• **Exercise directions**: The records are to be repeated in full. Every line must match.

─── Study material ───

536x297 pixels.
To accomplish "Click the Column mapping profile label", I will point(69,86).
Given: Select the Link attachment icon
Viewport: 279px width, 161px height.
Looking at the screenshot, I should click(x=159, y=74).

───

• **Response**:
536x297 pixels.
To accomplish "Click the Column mapping profile label", I will point(69,86).
Given: Select the Link attachment icon
Viewport: 279px width, 161px height.
Looking at the screenshot, I should click(x=159, y=74).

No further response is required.